The Government Is Testing It, And Psychiatrists Are Raving About The Benefits.
The government's giving out Ecstasy!

Well, you know, as part of a clinical trial to explore the possible health benefits of being surrounded by love and warmth and people wearing parachute pants.

The results look promising, reports the Washington Post Magazine in a really wonderful, affirming cover story that suggests the drug could be available with a prescription within five years for sufferers of post-traumatic stress disorder. How exactly do you fake that?

Image
A Washington Post Magazine cover-story that will really make your head spin and in the week North Wales Chief of Police Richard Brunstrom proclaimed ecstasy is safer than aspirin, I hope all of his knockers are lining up to e-mail their apologies to him.  But somehow I doubt it...titter

 

A sufferer named Donna Kilgore, who came down with a severe case after getting raped, explains that for years "I would put my finger on my arm, and it would be like touching a dead a body" (i. e. kind of like what it's like coming down from Ecstasy.)

Antidepressant after antidepressant failed Donna... and then she became the first patient in the Ecstasy trial.

"Now I feel all warm and fuzzy," she said on her first try.

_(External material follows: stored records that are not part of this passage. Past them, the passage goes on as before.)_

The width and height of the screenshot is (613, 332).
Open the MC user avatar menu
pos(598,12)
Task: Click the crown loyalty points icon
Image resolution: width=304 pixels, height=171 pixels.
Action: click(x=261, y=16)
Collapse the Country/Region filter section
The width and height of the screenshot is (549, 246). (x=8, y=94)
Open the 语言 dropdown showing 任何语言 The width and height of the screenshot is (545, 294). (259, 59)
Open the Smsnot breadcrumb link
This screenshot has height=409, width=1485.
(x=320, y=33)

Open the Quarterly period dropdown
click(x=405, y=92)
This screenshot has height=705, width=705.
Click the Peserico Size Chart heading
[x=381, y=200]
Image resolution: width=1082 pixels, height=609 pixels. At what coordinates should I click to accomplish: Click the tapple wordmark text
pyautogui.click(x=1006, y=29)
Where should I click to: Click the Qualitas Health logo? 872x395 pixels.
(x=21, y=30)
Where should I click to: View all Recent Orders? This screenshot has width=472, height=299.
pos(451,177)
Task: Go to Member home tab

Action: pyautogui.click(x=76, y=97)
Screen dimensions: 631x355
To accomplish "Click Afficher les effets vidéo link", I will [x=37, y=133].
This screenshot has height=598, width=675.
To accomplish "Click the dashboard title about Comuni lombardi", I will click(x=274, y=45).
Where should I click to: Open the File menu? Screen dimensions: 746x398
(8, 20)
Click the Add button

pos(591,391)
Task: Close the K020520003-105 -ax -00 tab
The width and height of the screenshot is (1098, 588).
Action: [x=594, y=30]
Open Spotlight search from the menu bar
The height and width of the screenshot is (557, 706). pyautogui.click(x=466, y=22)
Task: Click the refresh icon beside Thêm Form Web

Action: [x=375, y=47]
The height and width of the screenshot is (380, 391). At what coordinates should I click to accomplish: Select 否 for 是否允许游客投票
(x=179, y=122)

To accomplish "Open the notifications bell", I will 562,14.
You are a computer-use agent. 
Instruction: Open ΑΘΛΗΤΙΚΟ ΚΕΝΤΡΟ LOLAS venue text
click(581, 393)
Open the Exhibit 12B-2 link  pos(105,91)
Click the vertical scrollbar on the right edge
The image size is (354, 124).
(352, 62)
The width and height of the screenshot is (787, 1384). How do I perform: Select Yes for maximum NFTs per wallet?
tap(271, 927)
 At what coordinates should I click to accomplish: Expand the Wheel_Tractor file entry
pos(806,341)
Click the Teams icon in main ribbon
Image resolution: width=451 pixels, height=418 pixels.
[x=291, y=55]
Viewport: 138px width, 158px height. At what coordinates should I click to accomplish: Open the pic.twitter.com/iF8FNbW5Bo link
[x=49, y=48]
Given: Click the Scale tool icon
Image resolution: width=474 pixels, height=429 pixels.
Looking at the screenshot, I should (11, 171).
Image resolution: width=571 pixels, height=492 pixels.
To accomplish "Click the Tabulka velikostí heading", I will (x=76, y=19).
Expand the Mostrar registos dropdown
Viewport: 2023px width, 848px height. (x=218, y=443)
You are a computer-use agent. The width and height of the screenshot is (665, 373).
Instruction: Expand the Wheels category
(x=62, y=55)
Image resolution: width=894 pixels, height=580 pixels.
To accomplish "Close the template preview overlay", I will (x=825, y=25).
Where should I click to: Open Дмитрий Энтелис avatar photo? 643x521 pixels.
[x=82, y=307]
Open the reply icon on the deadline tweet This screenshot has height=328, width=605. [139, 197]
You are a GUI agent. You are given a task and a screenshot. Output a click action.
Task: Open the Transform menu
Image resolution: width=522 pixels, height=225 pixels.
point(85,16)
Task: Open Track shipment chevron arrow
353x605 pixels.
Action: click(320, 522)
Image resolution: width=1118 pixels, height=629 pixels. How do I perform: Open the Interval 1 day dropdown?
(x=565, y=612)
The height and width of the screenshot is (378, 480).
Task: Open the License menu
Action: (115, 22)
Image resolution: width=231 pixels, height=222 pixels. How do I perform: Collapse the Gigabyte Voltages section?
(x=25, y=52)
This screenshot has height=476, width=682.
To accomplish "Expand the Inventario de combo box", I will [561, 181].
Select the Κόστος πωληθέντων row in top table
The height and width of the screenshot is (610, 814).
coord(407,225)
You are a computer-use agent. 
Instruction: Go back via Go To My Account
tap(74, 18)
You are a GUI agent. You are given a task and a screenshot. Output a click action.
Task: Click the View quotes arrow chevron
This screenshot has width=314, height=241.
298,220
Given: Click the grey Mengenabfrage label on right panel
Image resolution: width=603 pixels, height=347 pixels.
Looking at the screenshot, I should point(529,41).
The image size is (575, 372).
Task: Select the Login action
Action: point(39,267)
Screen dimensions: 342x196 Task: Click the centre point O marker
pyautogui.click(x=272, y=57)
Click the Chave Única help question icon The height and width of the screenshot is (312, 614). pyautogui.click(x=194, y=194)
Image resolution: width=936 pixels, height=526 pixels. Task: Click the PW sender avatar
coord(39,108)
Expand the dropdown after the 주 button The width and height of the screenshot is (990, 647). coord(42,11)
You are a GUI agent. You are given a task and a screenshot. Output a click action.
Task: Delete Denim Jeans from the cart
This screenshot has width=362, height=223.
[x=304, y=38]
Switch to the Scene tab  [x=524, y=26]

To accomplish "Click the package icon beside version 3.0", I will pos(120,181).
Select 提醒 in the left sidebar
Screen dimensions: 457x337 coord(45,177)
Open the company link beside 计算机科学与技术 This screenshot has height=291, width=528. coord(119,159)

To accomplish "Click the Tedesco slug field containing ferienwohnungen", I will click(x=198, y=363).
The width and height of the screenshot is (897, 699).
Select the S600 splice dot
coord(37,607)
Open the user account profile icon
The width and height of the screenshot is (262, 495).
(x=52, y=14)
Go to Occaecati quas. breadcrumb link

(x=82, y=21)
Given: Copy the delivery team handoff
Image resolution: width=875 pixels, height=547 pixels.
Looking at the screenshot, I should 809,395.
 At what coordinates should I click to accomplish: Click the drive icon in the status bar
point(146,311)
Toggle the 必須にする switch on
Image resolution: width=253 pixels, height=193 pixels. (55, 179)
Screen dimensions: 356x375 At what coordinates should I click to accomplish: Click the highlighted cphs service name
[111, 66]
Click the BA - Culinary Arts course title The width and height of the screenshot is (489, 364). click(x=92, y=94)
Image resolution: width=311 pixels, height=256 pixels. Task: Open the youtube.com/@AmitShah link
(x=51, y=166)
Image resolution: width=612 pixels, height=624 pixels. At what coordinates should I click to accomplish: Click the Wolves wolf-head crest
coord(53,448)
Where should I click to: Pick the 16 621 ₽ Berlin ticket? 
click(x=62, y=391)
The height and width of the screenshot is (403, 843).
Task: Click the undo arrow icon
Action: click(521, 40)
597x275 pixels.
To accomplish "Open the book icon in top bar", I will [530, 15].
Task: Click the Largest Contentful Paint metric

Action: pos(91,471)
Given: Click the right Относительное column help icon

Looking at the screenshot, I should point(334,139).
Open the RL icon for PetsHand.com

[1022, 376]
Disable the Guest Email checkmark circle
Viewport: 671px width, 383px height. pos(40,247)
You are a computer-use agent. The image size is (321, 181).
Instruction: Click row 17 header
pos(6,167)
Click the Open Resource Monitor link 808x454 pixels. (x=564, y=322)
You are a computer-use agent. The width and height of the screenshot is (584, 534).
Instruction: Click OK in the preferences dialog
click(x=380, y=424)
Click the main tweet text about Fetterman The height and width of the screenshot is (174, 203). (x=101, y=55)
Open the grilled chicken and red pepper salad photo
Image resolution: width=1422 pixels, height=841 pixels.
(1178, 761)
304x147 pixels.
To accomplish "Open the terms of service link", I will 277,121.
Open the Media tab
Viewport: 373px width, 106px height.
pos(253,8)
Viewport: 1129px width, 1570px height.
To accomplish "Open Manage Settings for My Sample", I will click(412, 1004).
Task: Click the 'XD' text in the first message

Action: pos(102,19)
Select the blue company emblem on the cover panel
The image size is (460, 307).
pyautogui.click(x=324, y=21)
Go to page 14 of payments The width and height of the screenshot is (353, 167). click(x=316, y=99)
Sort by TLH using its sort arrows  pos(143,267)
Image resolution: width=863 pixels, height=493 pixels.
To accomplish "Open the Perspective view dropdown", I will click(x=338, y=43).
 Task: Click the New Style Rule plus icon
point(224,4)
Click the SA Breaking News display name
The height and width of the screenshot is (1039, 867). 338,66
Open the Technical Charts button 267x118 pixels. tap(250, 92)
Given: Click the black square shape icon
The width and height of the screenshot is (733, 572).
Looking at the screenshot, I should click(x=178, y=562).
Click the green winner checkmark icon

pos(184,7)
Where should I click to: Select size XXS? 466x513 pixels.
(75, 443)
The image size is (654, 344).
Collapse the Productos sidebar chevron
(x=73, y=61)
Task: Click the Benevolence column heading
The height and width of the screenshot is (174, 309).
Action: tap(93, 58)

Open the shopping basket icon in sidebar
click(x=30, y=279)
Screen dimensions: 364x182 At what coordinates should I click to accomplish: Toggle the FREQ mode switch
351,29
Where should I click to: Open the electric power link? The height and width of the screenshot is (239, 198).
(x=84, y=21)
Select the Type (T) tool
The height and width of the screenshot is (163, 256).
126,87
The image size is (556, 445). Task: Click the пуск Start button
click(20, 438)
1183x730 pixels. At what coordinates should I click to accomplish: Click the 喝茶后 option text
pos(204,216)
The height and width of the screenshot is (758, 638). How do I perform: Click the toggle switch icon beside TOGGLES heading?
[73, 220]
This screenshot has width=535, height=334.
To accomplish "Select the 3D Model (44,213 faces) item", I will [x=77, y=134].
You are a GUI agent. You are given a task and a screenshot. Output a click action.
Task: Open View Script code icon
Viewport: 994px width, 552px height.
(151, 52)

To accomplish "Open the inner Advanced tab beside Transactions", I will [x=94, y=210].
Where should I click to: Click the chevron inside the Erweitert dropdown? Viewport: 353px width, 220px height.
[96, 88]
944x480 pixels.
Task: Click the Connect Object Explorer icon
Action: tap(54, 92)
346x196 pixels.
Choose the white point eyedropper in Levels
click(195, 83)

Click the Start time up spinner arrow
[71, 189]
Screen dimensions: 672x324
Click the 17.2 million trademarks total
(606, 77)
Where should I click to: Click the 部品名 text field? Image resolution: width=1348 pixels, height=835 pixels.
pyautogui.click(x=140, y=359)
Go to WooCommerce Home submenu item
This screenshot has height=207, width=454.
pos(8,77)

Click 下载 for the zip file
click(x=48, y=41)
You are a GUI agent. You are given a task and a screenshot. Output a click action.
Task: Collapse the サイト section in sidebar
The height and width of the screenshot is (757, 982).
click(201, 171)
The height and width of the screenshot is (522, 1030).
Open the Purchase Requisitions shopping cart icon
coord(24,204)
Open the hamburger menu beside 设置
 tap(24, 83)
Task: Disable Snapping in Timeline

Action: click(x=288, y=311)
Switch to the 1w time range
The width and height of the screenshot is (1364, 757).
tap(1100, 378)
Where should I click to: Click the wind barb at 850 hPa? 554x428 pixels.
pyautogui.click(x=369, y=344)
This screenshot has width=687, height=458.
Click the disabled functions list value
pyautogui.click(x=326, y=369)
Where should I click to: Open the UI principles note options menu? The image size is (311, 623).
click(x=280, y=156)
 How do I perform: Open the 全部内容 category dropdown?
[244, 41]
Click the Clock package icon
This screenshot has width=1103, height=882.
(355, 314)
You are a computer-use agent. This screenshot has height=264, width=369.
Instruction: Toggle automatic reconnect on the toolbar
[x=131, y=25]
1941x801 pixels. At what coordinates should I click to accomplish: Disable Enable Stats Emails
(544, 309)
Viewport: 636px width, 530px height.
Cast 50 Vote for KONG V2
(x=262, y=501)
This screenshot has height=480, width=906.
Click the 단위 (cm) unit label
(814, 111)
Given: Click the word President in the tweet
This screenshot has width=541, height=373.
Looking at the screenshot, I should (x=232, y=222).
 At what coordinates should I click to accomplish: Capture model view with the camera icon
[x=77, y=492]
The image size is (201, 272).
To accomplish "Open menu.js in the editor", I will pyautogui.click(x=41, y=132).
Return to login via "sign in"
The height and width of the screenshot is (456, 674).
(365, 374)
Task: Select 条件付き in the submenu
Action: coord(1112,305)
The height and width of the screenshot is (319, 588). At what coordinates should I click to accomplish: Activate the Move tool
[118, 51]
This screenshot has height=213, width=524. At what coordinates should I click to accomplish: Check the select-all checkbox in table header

Just two doses was all it took to fill her with the "all-consuming love" she thought she'd "lost forever." Aw!

Results were similar on other PTSD patients, which is good, because there's a war on, and that can be traumatic.

And soldiers who come back traumatized tend to spend years talking out their issues with taxpayer-funded shrinks and never actually getting anywhere with that.

Conveniently, although it isn't mentioned in the story, Israel is a huge hub of the ecstasy trade, and it is also relatively close to a lot of traumatic events, so in the meantime troops who are reading this, we wouldn't want to advocate self-medicating, except that, ha ha ha, we sort of do.

In all seriousness, though, the piece is really interesting because Ecstasy was really the first new drug to come along in the Just Say No era --it was embraced by this crazy psychedelic-loving shrink who introduced it to a friend of his, who helped it find its way to the Dallas club scene, and within a few months the DEA came in and ruined the whole party and it was illegal.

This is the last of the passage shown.